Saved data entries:
^^^^^^^^^^^^^^^^
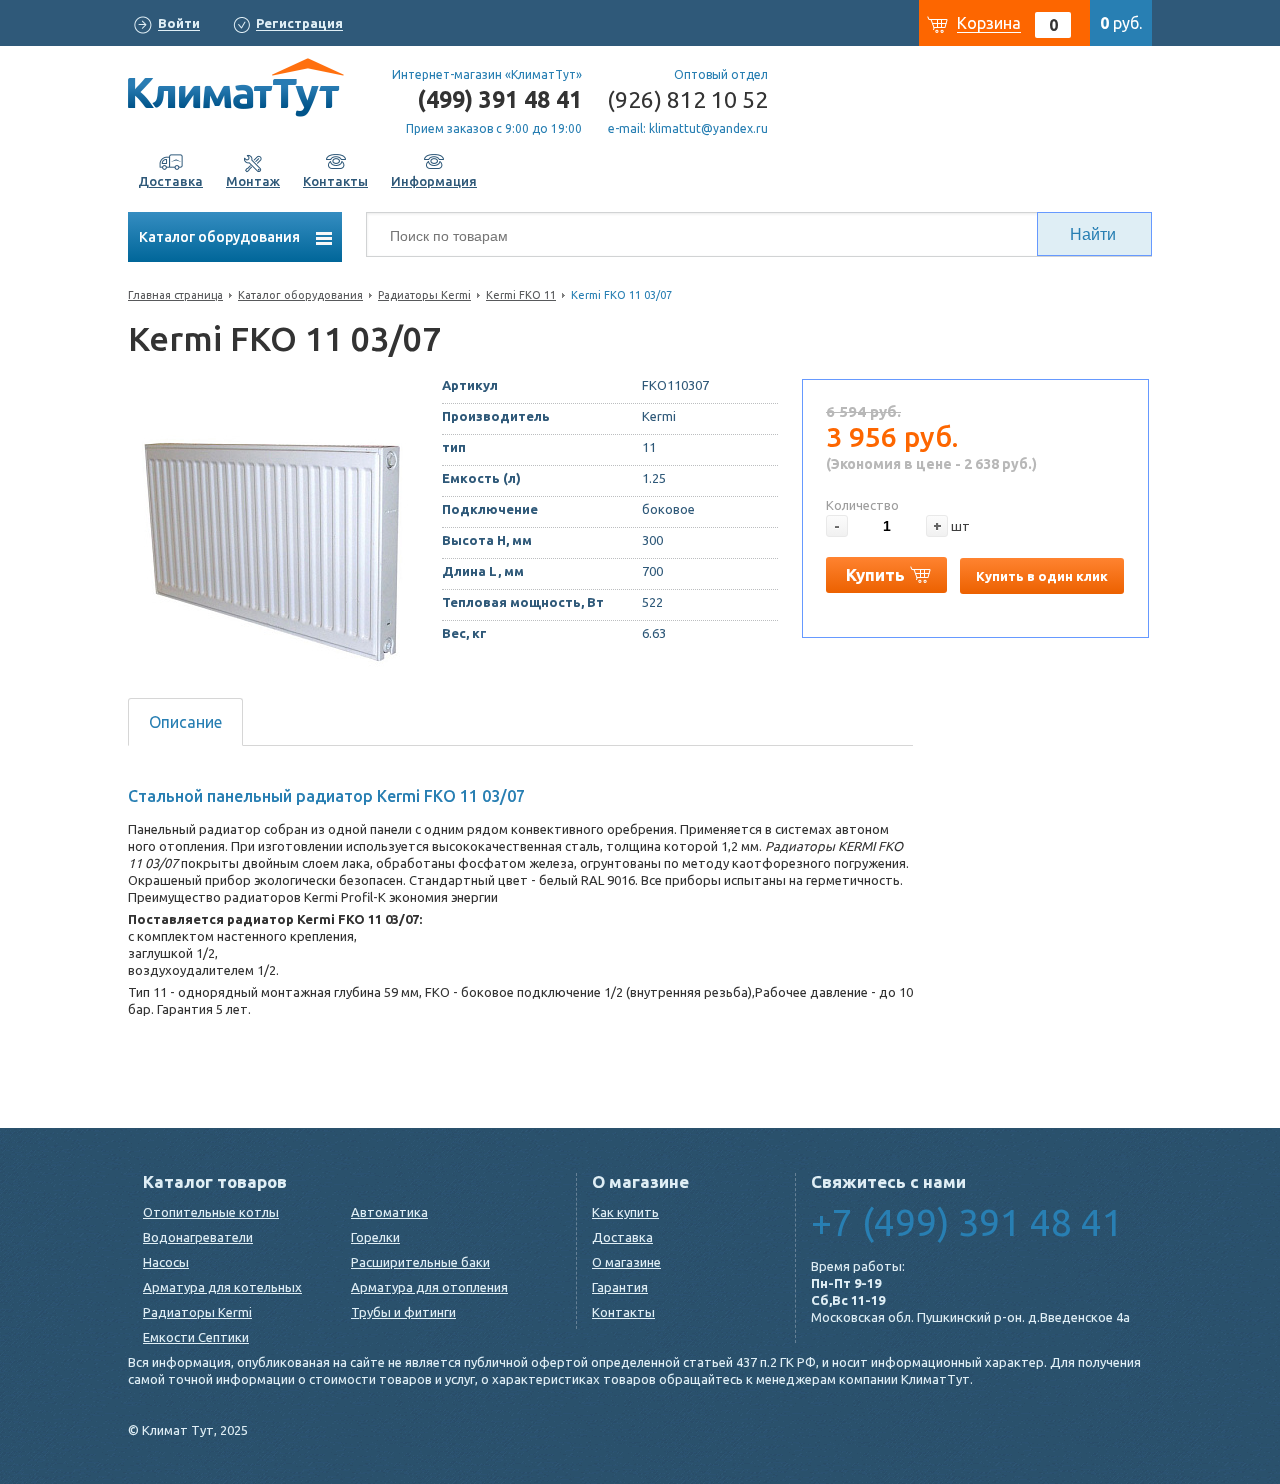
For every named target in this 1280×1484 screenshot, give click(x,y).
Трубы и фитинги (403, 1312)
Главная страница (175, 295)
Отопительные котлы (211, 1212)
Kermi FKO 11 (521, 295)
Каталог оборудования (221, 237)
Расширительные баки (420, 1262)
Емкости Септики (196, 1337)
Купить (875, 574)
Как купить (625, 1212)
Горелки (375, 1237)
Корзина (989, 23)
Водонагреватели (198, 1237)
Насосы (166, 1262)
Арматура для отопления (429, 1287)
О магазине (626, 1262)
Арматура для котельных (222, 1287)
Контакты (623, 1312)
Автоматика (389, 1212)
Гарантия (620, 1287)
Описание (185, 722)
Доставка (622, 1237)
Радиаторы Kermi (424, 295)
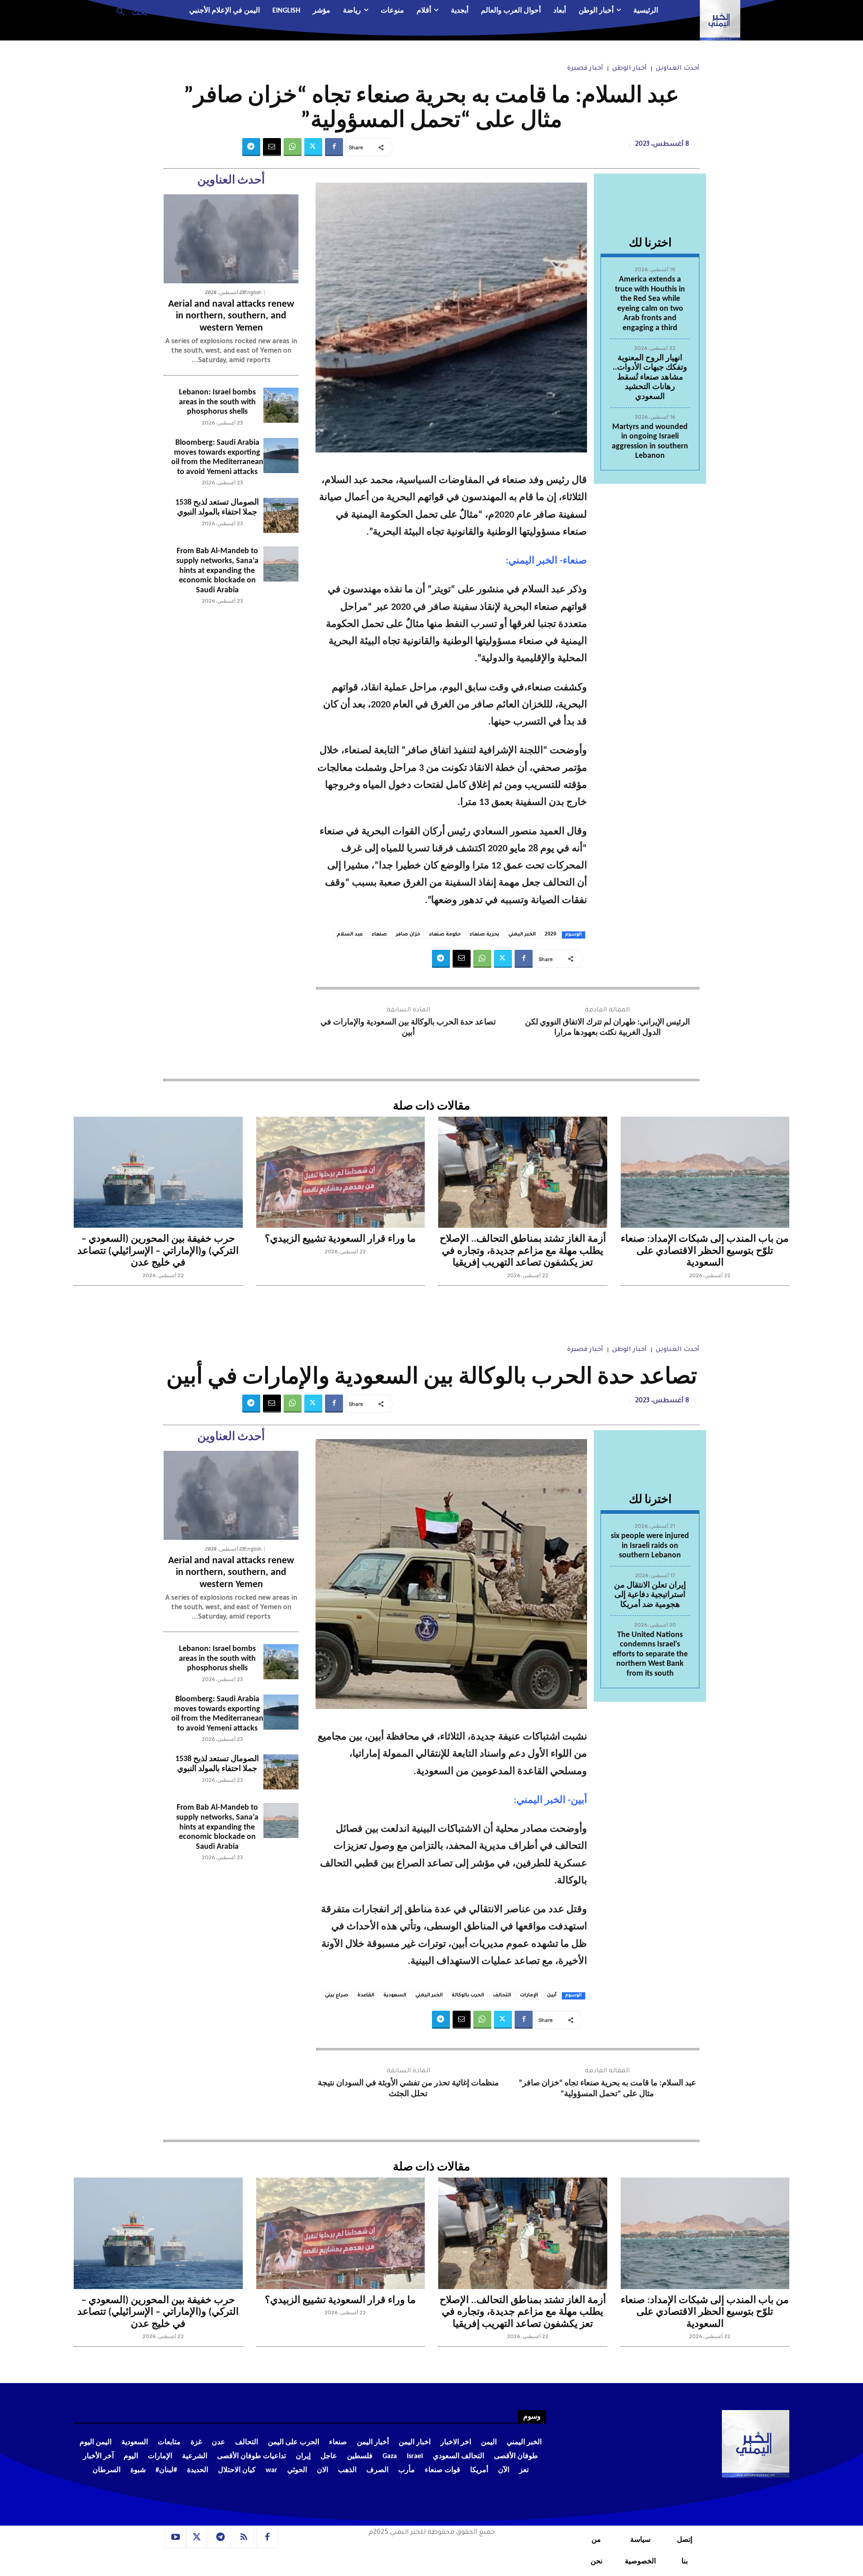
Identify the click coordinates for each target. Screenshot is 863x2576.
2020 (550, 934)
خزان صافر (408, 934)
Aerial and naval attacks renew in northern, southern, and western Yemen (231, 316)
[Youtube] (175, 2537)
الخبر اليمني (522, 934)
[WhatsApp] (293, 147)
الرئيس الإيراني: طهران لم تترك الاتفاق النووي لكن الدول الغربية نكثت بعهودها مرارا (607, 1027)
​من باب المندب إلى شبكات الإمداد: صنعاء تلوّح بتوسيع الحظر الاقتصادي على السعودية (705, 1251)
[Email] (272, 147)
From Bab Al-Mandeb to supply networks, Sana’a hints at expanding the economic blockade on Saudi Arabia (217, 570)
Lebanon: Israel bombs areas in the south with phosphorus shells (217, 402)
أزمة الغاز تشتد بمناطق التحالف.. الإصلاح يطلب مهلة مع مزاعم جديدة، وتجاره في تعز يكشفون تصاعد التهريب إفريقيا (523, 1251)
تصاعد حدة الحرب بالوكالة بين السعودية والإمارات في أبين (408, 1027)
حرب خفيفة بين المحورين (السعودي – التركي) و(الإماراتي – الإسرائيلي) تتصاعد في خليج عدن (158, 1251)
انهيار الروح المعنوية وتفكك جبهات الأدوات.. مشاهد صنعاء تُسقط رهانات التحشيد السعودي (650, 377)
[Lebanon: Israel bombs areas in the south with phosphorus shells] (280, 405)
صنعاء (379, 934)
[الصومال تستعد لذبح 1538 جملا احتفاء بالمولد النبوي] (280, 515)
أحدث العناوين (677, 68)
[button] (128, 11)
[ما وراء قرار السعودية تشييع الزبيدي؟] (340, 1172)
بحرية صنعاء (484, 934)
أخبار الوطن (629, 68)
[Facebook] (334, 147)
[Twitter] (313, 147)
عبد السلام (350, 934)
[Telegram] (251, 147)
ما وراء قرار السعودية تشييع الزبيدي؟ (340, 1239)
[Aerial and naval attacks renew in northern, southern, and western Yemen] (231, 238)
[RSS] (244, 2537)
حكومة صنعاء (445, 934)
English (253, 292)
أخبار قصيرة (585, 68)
^^^^^^^^^^^^^^^^
**YOUR GOAL**
The answer must be the number of lines in the records where the string "صنعاء" is found, stated alone.

**TASK SOLUTION**
5